> _Instruction_
Lay out the records starting at the line that contains "You are a GUI" and ending at the line that contains "point(51,128)" as a two-column CSV with the header instruction,click_point and one row per record. Put each record's text and its answer in its own quoted field, replace line breaks with spaces, and omit the pictures.

> _Records for the exercise_
··········
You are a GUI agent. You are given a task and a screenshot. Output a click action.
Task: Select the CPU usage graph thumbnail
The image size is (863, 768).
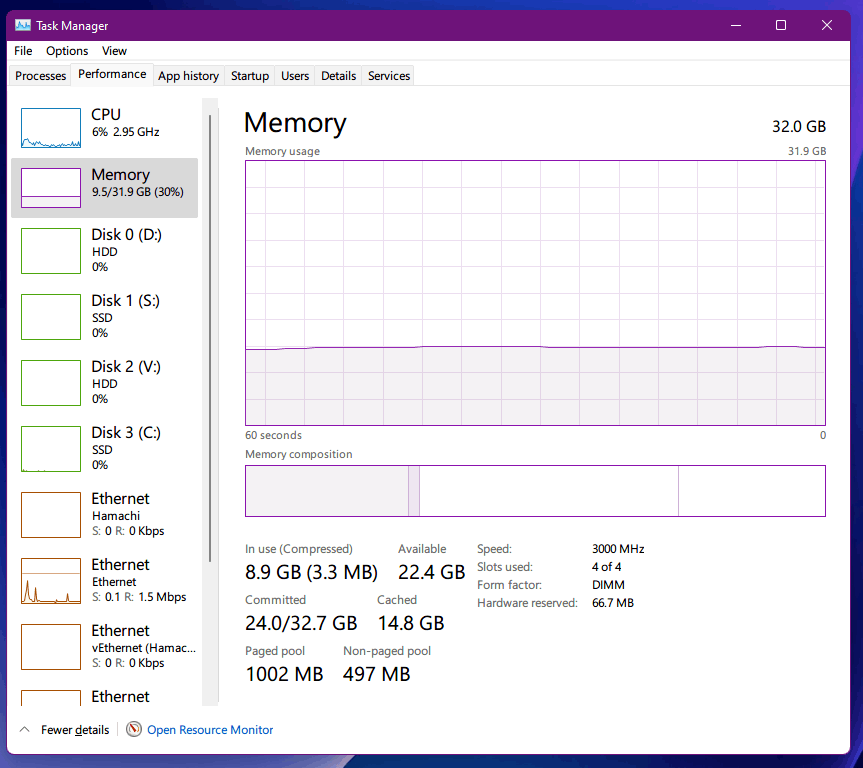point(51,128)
··········
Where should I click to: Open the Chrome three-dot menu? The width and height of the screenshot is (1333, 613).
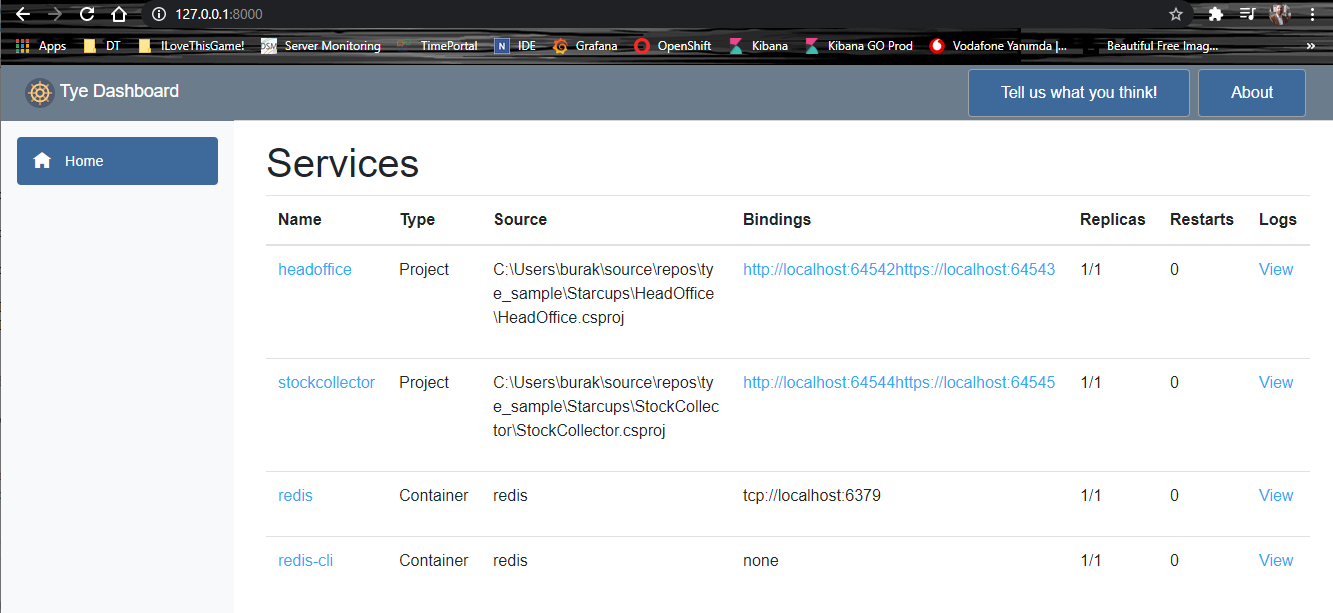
··········
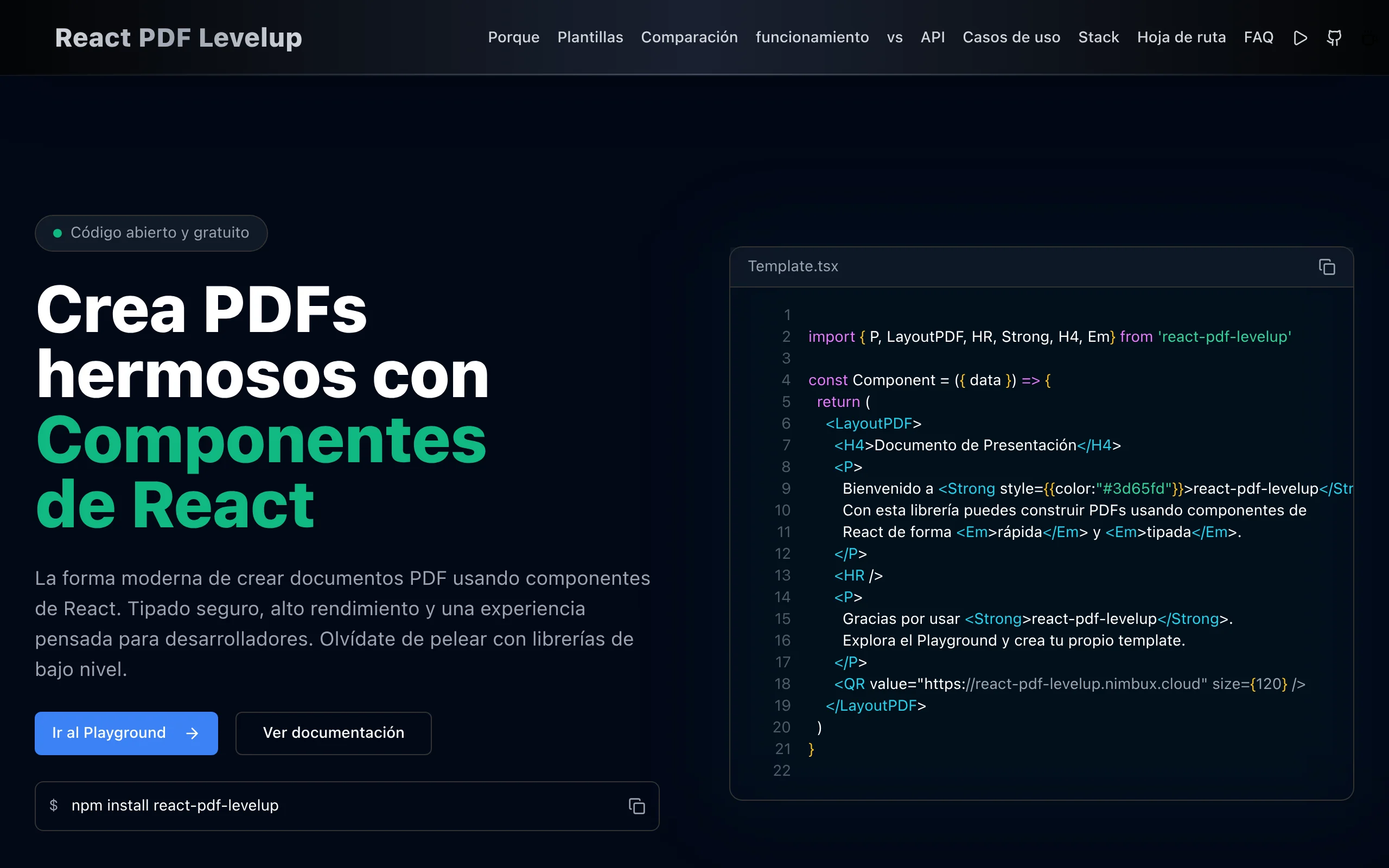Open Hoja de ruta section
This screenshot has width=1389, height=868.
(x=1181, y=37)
··········
> _The answer_
instruction,click_point
"You are a GUI agent. You are given a task and a screenshot. Output a click action. Task: Select the CPU usage graph thumbnail The image size is (863, 768).","point(51,128)"